WKF
Wassertein roubust kalman filter is a member of distributionally robust kalman filters, along with $\tau$ divergence kalman filter and moment based kalman filter. This blog contains a brief derivation of WKF(Wassertein roubust kalman filter).
Solve the minimax problem
\[\inf _{\psi \in \mathcal{L}} \sup _{\mathbb{P} \in \mathcal{P}} \mathbb{E}^{\mathbb{P}}\left[\|x-\psi(y)\|^{2}\right]=\sup _{\mathbb{P} \in \mathcal{P}} \inf _{\psi \in \mathcal{L}} \mathbb{E}^{\mathbb{P}}\left[\|x-\psi(y)\|^{2}\right]\]minimax theorem. Proved in [1]
模糊集 \(\mathcal{P}=\left\{\mathbb{P} \in \mathcal{N}_{d}: W_{2}(\mathbb{P}, \overline{\mathbb{P}}) \leq \rho\right\}\) , 距离标称分布 \(\overline{\mathbb{P}}_{\mathbf{z}_{k} \mid \mathcal{Y}_{k-1}}\) \(\rho\) 的可能的真实分布 \(\mathbb{P}_{\mathbf{z}_{k} \mid \mathcal{Y}_{k-1}}\) 。
Wasserstein distance of two normal distributions \(W_{2}\left(\mathbb{Q}_{1}, \mathbb{Q}_{2}\right)=\sqrt{\left\|\mu_{1}-\mu_{2}\right\|^{2}+\operatorname{Tr}\left[\Sigma_{1}+\Sigma_{2}-2\left(\Sigma_{2}^{\frac{1}{2}} \Sigma_{1} \Sigma_{2}^{\frac{1}{2}}\right)^{\frac{1}{2}}\right]}\) .

**记录数据:**

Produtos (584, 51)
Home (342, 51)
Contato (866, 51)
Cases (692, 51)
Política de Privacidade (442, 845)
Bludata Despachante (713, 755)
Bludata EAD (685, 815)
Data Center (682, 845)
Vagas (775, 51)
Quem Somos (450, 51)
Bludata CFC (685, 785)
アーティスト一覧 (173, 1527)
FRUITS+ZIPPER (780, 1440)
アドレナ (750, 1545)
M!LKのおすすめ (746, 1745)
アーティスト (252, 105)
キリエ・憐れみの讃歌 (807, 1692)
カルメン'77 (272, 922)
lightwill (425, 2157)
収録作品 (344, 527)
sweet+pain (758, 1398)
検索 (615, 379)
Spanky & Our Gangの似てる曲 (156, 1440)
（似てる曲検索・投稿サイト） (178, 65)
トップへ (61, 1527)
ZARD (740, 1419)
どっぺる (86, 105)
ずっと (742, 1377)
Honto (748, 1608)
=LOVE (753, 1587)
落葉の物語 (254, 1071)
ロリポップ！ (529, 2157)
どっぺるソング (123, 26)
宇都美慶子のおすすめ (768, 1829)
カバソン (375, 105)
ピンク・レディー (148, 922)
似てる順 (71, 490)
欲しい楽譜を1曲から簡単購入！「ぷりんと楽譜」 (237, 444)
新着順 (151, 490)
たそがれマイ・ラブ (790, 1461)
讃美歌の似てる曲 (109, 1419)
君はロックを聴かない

**待办操作:**
1. 判断下列说法是否与引文相符，每项回答"是"或"否"，并原样引出起决定作用的原文：(a) WKF 属于分布鲁棒卡尔曼滤波器；(b) 文中的 Wasserstein 距离公式针对的是两个均匀分布；(c) 该博客给出了 WKF 的完整详细推导。
2. 根据引文，除 WKF 外，分布鲁棒卡尔曼滤波器还包括哪两种？
作答时只依据引文，不参考材料。

**各题解答:**
1.
(a) 是："Wassertein roubust kalman filter is a member of distributionally robust kalman filters"
(b) 否："Wasserstein distance of two normal distributions"
(c) 否："This blog contains a brief derivation of WKF"

2. τ divergence kalman filter（τ 散度卡尔曼滤波器）和 moment based kalman filter（基于矩的卡尔曼滤波器）。